U.S. Supreme Court Amicus Brief
Professor David Opderbeck and Vice Dean Erik Lillquist
Professor David Opderbeck (pictured, left) and Vice Dean Erik Lillquist (pictured, below left), both Directors of Seton Hall Law School’s Gibbons Institute of Law, Science & Technology, submitted an amicus brief to the U.S. Supreme Court in the case of Federal Trade Commission v. Actavis, Inc., et al., on the insufficiency of the FTC’s proposed “quick look” approach for evaluation of reverse payment or “pay-for-delay” settlements in the pharmaceutical patent context in what is often referred to as “Hatch-Waxman patent litigation.” Counsel on behalf of the Gibbons Institute is David De Lorenzi and Jillian Centanni of Gibbons P.C.
In reverse payment or “pay for delay” settlements under Hatch-Waxman, the owner of a patented drug pays a generic manufacturer for delayed entry of generic products that would compete with the patented drug.
At stake in Actavis is the FTC’s “quick look” proposal for evaluating reverse settlement agreements, largely stemming from a decision by the United States Court of Appeals for the Third Circuit (In re: K-Dur Antitrust Litig.,), in which It rejected the “scope of the patent test” and held that reverse-payment settlements should instead be subject to “quick-look” rule of reason antitrust scrutiny—and that payment from a patent holder to a generic manufacturer should be treated, presumptively, as an unreasonable restraint of trade.

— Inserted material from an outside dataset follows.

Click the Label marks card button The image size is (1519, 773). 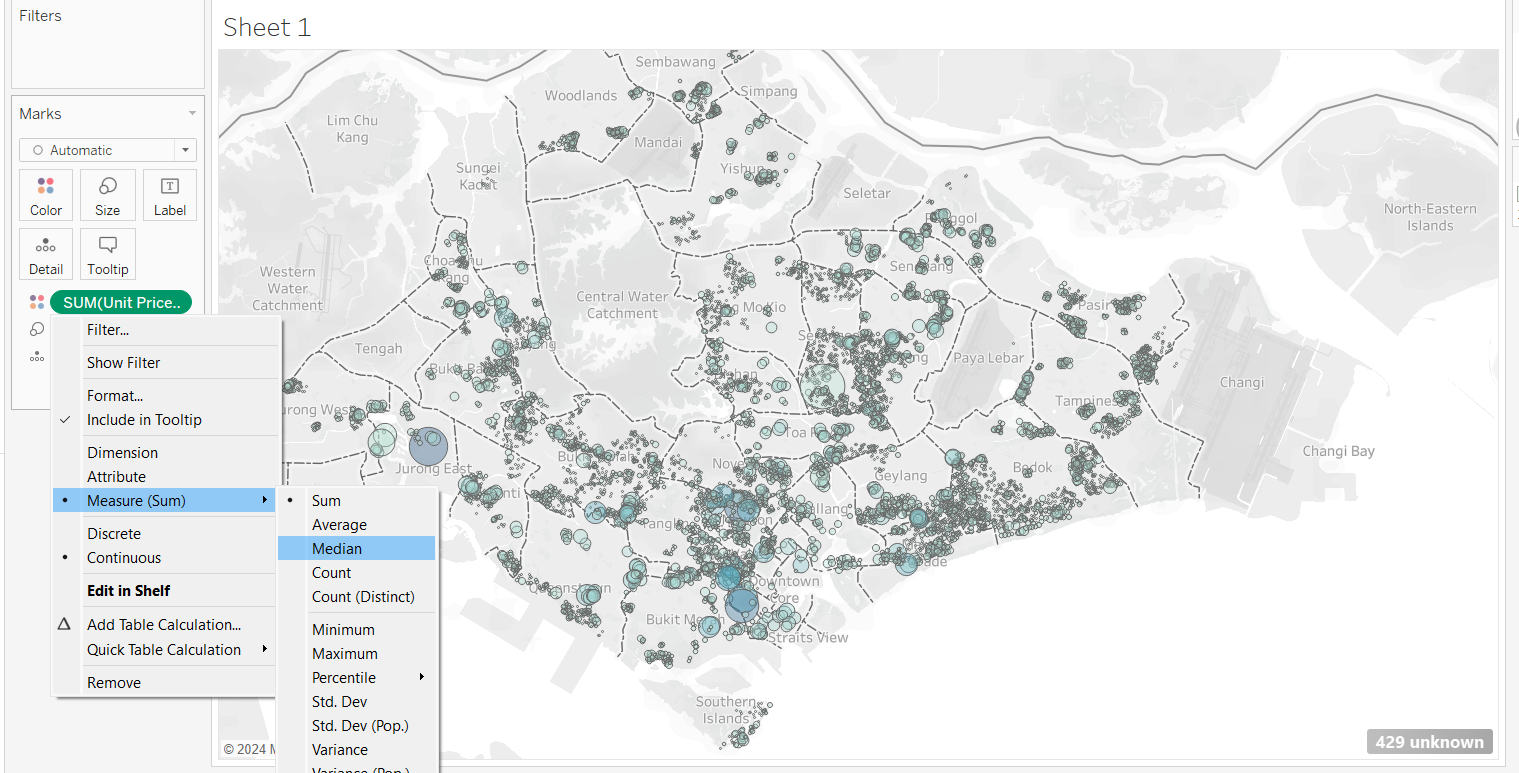click(169, 195)
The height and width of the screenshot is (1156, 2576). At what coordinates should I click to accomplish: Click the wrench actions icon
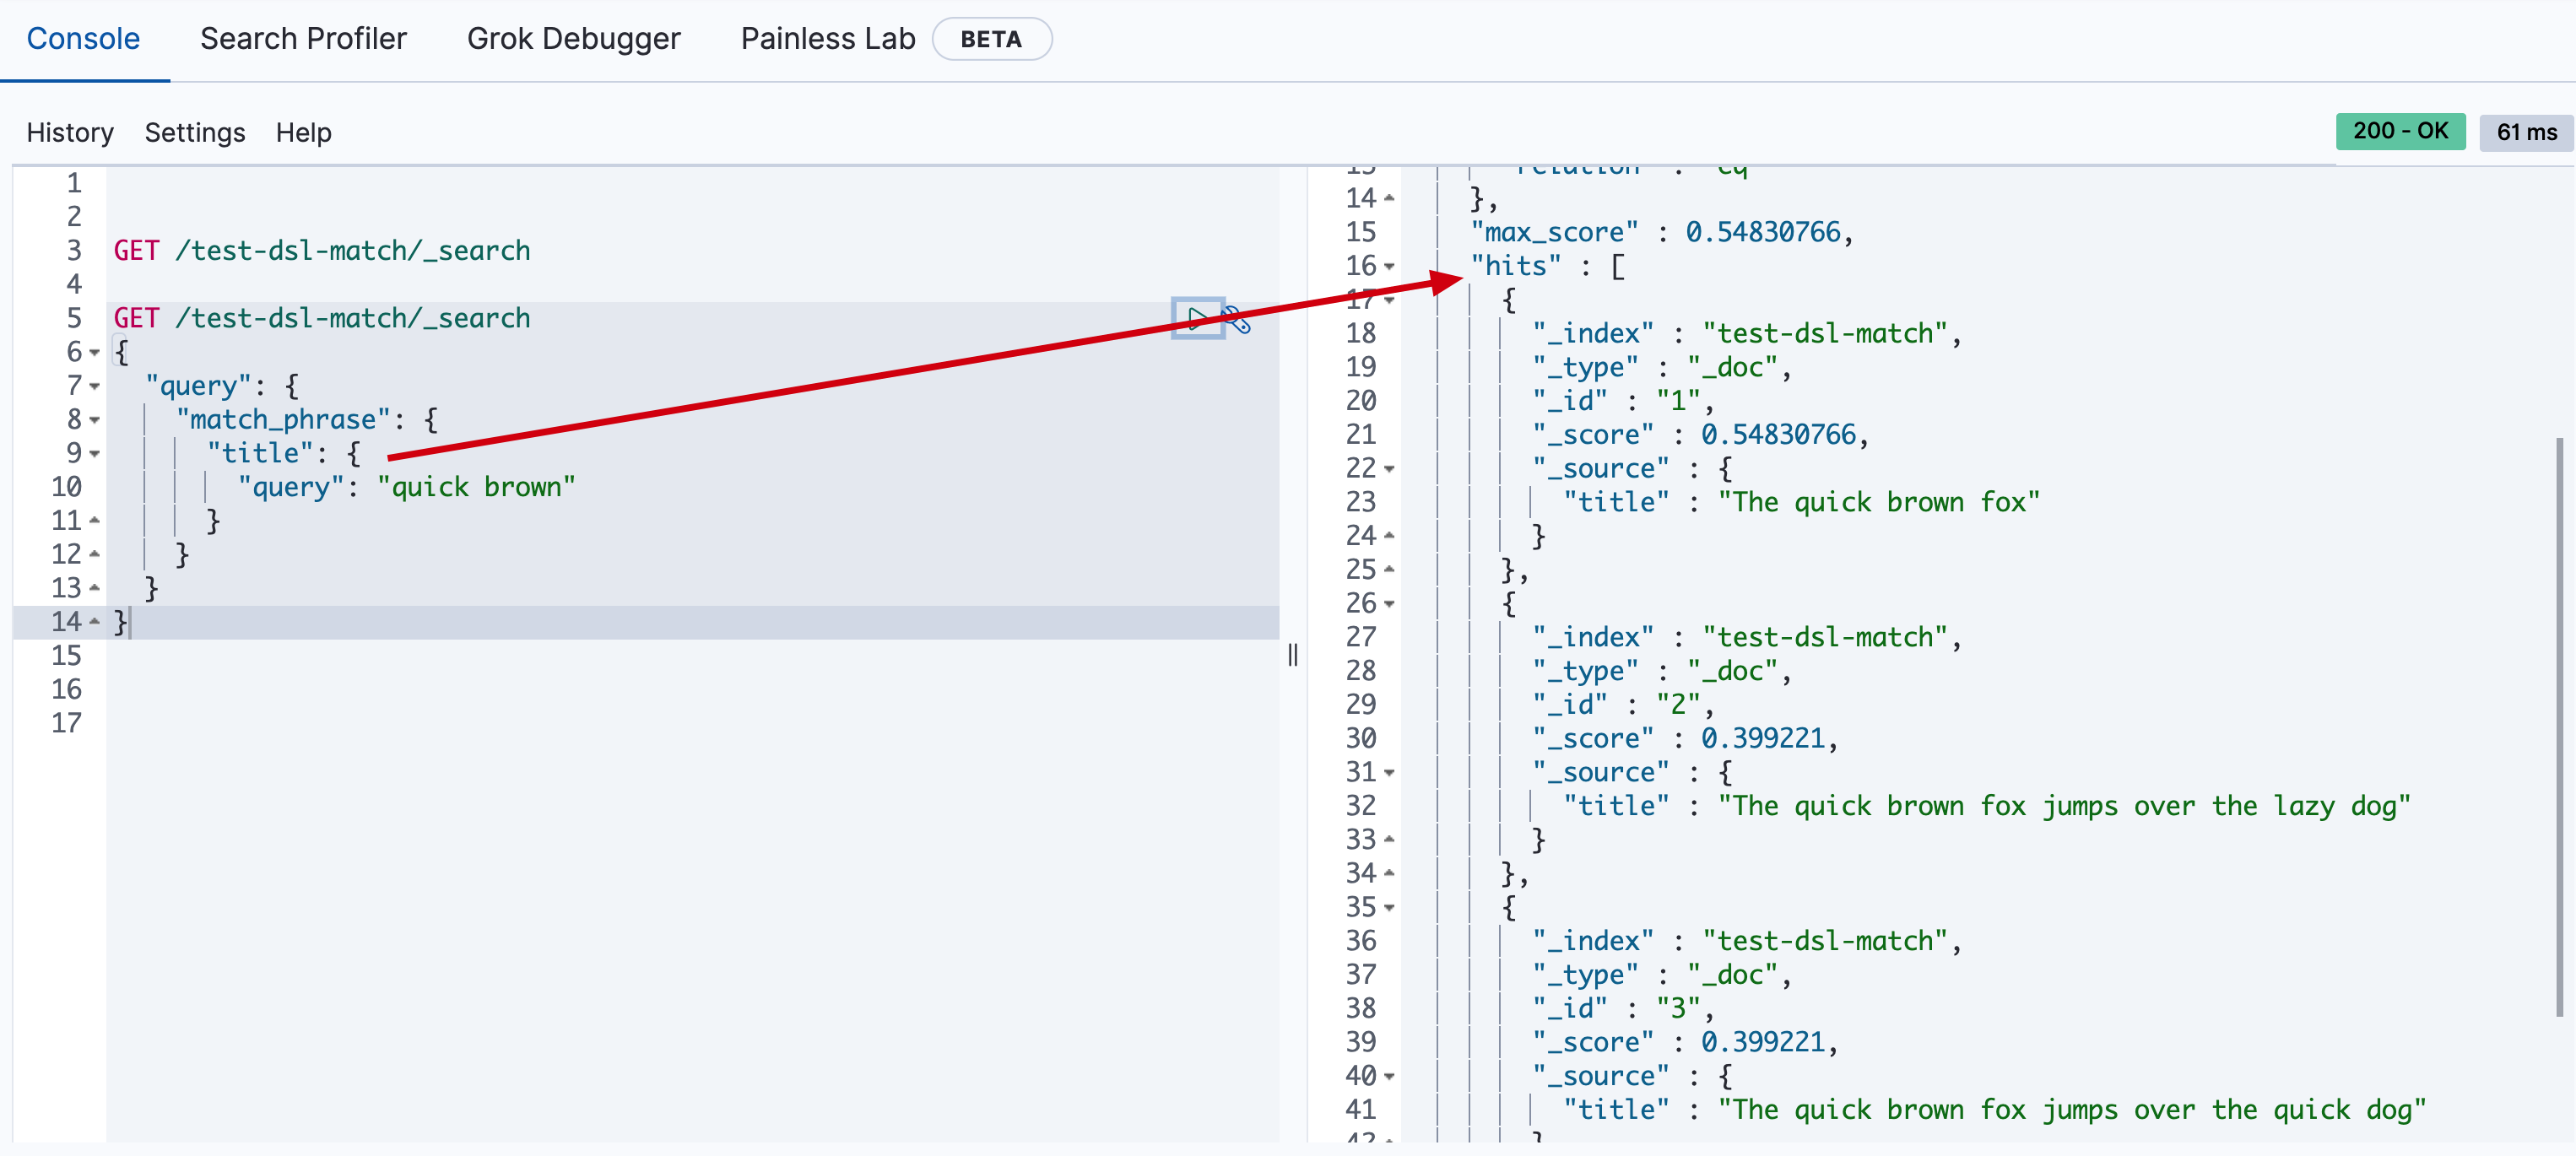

In their Amicus brief to the U.S. Supreme Court, Professor Opderbeck and Vice Dean Lillquist note the absence in this proposed approach of any consideration of product market definition and argue that “Product Market Definition is an indispensable step in the antitrust evaluation of reverse payment settlements” and that, in summary,
The FTC’s proposed “quick look” approach is inadequate because it passes over a fundamentally important consideration: product market definition. Product market definition is basic to antitrust analysis under the rule of reason. Antitrust analysis of restraints such as license agreements involving patents routinely requires product market definition. The Court held in Illinois Tool Works Inc. v. Independent Ink, Inc., 547 U.S. 28, 126 S. Ct. 1281, 164 L.Ed.2d 26 (2006), that a finding that a tying arrangement involving a patent is unlawful “must be supported by proof of power in the relevant market rather than by a mere presumption thereof.” Id. at 43. The same should be true for reverse payment settlements. Pharmaceutical product markets are complex and often are not delimited by an individual molecule, making a “quick look” inadequate.
The Amicus brief concludes that:
“The FTC’s proposed presumptive illegality approach to evaluating reverse payment settlements should be rejected because it fails to consider the importance of product market definition.”